The Andersons: Reports First Quarter 2022 Results

Maumee / OH. (tagg) The Andersons Inc. announces financial results for the first quarter ended March 31, 2022. Highlights:

  • Company reported net income attributable to The Andersons from continuing operations of USD 6.1 million, or USD 0.18 per diluted share
  • Ebitda from continuing operations was USD 55.8 million for the quarter
  • Plant Nutrient reported record first quarter pretax income of USD 10.7 million
  • Renewables had a strong quarter with pretax income of USD 5.5 million despite an USD 8.3 million mark to market loss, most of which is expected to reverse in Q2
  • Trade reported pretax income of USD 3.7 million amid global disruption and against higher 2021 results; amassing strong grain ownership positions at low basis values
  • Amended and extended credit agreement, expanding capacity and extending maturity date to 2027

«The grain markets were impacted by the extreme run-up in futures prices resulting from the war in Ukraine. This drove grain basis values sharply lower. I’m proud of the merchandising teams as they worked through this unprecedented price volatility which allowed us to take larger ownership positions at good basis values,» said President and CEO Pat Bowe. «Plant Nutrient continued its strong run by setting its second consecutive quarterly earnings record. This strong performance resulted from well-positioned inventory and particularly strong specialty liquid results. In Renewables, production volume increased for both ethanol and corn oil. Renewable feedstocks and co-product merchandising were well above expectations.»

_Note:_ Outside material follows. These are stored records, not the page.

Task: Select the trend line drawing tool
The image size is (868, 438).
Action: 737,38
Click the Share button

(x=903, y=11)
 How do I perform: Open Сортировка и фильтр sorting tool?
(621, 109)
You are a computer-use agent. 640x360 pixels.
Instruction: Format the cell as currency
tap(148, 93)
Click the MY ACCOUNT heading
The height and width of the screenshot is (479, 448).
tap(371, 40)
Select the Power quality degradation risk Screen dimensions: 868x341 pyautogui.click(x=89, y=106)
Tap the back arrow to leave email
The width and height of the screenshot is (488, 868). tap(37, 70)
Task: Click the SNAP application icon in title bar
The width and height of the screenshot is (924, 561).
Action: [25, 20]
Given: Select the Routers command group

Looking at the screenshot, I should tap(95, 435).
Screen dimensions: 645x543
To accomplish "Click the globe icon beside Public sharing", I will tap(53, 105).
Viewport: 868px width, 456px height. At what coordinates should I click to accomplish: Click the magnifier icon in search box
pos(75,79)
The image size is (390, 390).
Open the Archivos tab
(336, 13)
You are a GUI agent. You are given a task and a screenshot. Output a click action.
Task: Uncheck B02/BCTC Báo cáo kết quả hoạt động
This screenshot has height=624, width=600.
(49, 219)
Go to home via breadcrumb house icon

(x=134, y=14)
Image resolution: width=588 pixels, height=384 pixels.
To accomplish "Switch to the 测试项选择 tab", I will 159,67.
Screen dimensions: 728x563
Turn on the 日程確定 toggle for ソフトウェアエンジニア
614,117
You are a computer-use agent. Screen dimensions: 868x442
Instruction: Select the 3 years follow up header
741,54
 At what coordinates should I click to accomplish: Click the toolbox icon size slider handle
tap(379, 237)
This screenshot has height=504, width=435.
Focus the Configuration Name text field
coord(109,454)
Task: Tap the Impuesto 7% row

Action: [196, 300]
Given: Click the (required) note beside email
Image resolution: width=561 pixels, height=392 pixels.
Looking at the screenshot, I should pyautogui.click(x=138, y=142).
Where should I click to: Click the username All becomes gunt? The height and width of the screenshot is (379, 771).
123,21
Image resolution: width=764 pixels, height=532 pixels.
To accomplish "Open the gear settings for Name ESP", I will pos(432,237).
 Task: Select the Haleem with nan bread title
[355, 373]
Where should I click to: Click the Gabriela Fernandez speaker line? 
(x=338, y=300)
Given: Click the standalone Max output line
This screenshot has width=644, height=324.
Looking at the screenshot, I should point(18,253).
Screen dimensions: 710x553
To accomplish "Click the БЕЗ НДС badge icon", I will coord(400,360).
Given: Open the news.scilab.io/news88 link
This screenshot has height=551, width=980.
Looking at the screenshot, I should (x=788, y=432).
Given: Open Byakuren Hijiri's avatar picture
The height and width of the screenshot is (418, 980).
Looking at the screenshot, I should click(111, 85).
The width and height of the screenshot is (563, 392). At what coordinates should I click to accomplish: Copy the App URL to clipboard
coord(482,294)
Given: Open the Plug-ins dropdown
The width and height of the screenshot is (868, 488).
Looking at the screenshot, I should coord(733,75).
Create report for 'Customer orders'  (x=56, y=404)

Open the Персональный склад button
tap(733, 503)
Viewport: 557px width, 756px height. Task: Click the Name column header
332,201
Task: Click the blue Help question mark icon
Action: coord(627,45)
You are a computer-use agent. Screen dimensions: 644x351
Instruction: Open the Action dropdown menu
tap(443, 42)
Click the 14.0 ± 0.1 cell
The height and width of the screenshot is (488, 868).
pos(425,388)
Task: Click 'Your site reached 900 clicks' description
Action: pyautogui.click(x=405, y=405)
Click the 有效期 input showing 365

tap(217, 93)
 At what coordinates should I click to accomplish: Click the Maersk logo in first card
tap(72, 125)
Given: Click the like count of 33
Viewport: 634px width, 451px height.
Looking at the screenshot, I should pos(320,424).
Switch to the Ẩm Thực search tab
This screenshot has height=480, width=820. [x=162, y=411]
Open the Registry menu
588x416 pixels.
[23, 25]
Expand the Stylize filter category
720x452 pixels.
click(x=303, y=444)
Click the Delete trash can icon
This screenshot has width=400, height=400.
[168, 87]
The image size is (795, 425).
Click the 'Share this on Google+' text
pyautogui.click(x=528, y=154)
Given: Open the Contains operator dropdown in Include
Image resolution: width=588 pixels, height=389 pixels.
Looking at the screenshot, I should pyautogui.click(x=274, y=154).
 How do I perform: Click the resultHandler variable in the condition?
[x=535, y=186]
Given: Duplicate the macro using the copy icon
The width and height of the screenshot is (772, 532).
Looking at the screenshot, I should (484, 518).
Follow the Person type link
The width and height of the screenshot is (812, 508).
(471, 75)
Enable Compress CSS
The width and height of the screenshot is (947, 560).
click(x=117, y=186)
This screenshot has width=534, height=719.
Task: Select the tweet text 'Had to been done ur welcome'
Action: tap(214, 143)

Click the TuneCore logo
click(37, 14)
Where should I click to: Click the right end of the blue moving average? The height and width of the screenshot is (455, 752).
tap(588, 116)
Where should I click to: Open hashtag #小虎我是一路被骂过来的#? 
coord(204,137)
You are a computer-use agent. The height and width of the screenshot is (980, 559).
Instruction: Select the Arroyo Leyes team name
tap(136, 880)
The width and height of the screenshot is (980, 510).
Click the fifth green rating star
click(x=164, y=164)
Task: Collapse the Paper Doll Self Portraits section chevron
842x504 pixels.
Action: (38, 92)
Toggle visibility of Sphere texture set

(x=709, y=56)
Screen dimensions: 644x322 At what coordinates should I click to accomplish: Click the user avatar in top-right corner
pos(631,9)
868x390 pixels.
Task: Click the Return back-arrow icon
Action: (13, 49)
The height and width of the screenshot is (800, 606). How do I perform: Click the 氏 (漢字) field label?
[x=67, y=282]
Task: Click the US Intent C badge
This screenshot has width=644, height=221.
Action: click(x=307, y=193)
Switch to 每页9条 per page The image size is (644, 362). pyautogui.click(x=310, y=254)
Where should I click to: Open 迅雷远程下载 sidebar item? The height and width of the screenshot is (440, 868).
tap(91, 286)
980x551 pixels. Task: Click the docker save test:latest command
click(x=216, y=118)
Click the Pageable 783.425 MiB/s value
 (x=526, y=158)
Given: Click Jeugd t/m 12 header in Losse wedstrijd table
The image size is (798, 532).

«We continue to believe that we are well-positioned in all businesses for the remainder of 2022. We are closely monitoring the weather-related planting delays in both corn and soybeans. While progress is being made, we are behind the five-year national average for this date and expect planting activities to ramp up quickly as soon as fields allow it. We have an opportunity to earn good elevation margins on our grain position. Ethanol margins have strengthened as we entered the spring maintenance season along with seasonal increases in driving demand and expectations for an increased U.S. export program. Our renewable feedstock business continues to grow and we are exploring further opportunities to improve corn oil production and quality from our plants,» added Bowe. «Fertilizer prices and farm income both remain very high, and while producers are feeling the impact of high input costs, commodity prices still support fertilizer application. We continue to receive good support from our suppliers in this time of tight stocks. Supply remains a factor in our industry and market prices reflect reduced global stocks for most fertilizers and grains. Our teams are executing well and remain focused on customer needs and operational excellence.»